UCLA student arrested on suspicion of assault with intent to commit rape at Theta Chi fraternity house

A UCLA student will face charges of assault with intent to commit rape and false imprisonment, after he allegedly tried to choke another student during a party at the Theta Chi fraternity house early Friday morning. He is being held at the Inmate Reception Center in downtown Los Angeles on $200,000 bail, according to university police.

Paul Meyer, a 20-year old student who lives in the Theta Chi fraternity house at 663 Gayley Ave., is scheduled to appear in court for a formal reading of his charges on Tuesday, according to Los Angeles Sheriff’s Department records. He can plead guilty, not guilty or no contest to the charges during the arraignment.

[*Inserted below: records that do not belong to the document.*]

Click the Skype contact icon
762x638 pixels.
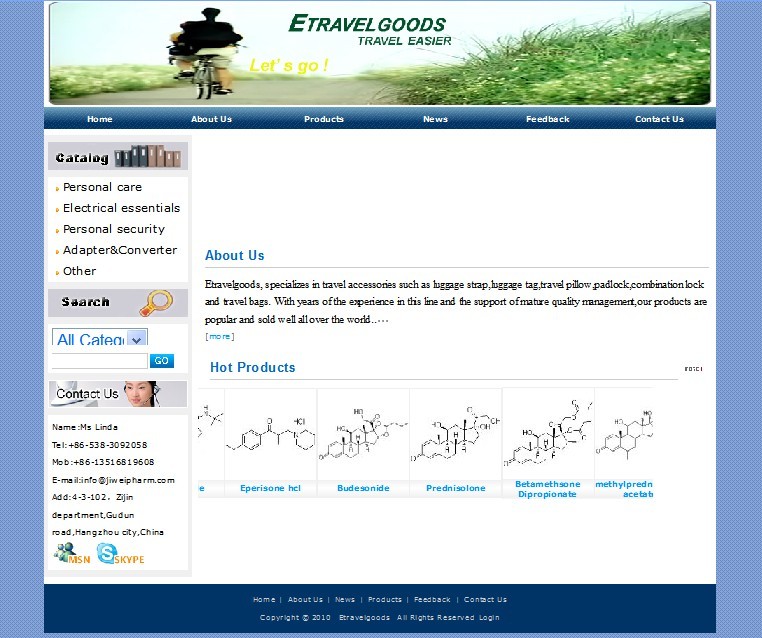tap(120, 553)
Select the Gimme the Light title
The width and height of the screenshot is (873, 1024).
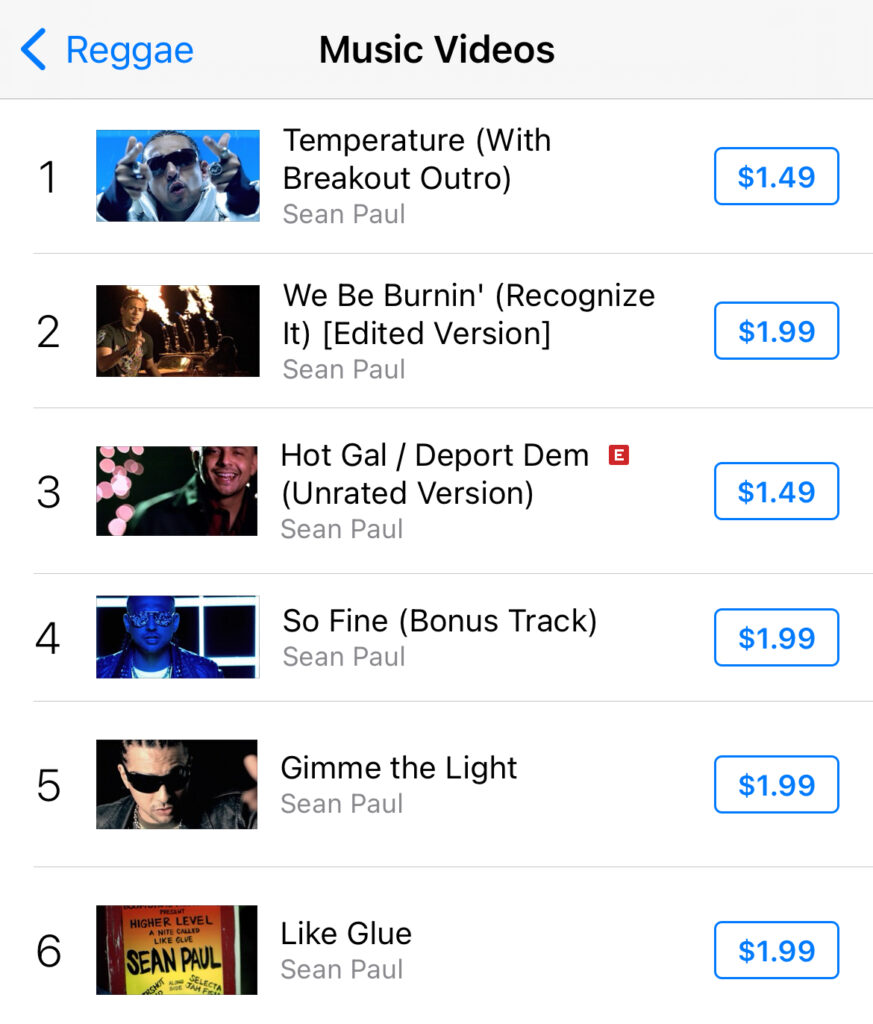coord(399,768)
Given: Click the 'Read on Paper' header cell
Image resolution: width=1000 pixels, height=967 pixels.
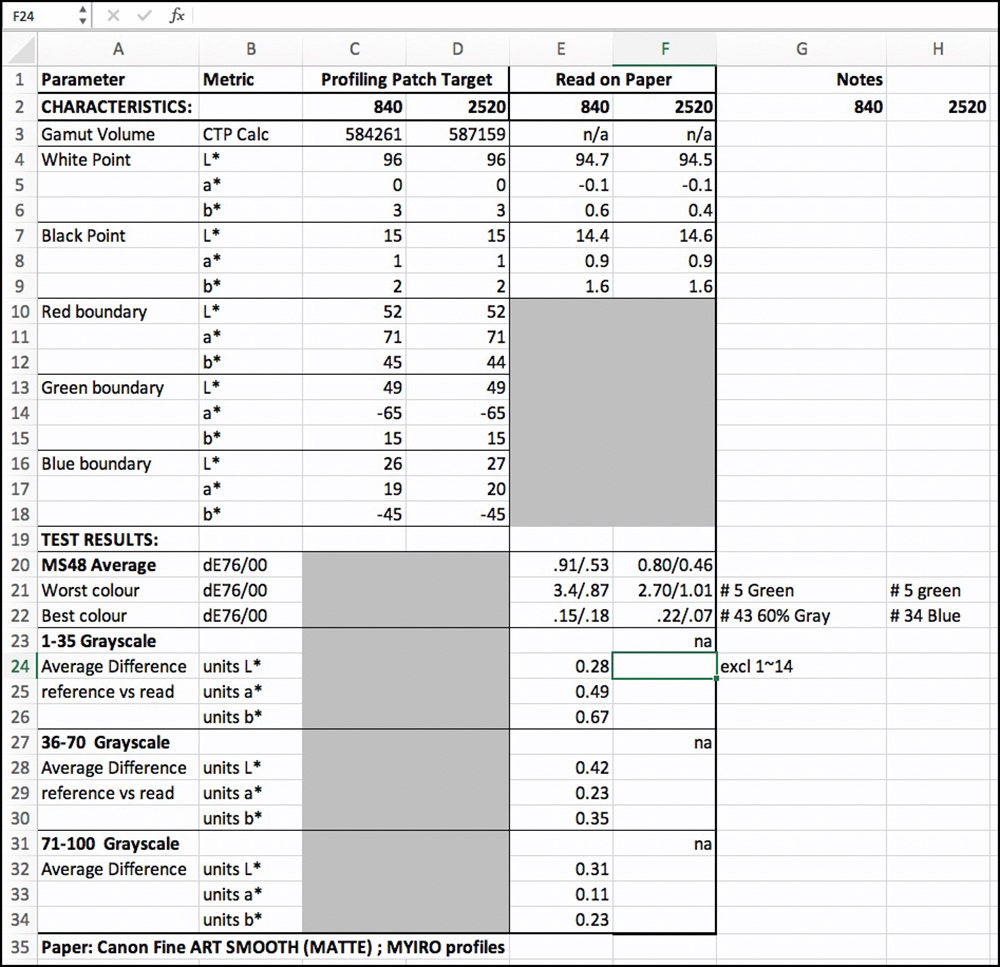Looking at the screenshot, I should pyautogui.click(x=612, y=80).
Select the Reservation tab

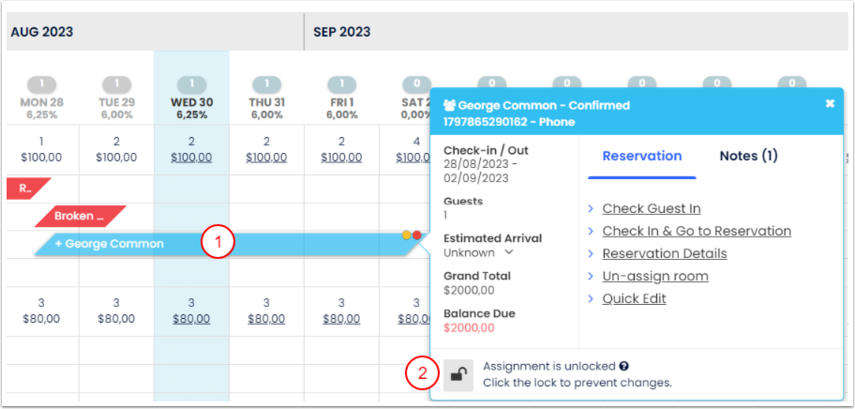[x=642, y=156]
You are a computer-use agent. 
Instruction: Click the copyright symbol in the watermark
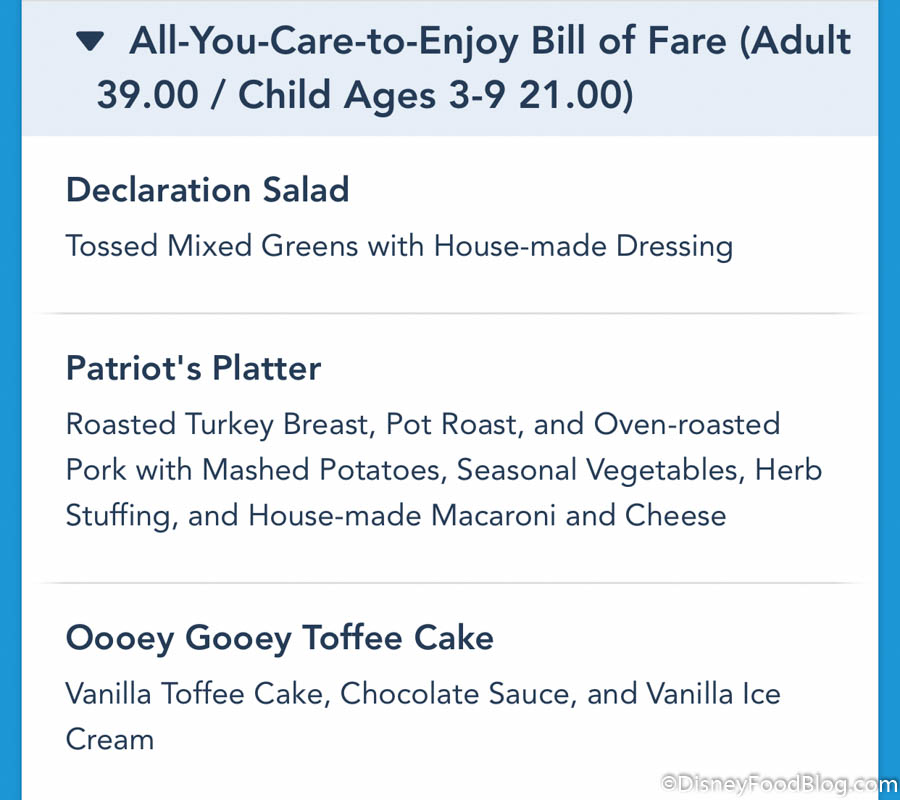pyautogui.click(x=671, y=785)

About 2:30 a.m. Friday, Meyer allegedly attempted to choke a female UCLA student who was also attending the party, said Nancy Greenstein, a UCPD spokeswoman. She added that alcohol was available at the party, but police are still investigating whether Meyer or the victim were drinking.

Meyer and the woman knew each other before the incident took place, Greenstein said.

The female student was taken to the Ronald Reagan UCLA Medical Center and has since been released, Greenstein said.

Immediately following the incident, Meyer was arrested without a struggle at the house on suspicion of attempted murder, according to a UCLA statement. Meyer is being held on charges of assault with intent to commit rape and false imprisonment, which is unlawful violation of another person’s personal liberty.

Theta Chi officials declined to comment on Friday’s incident. The police investigation is still ongoing and no further details are available at this time, according to a UCLA statement.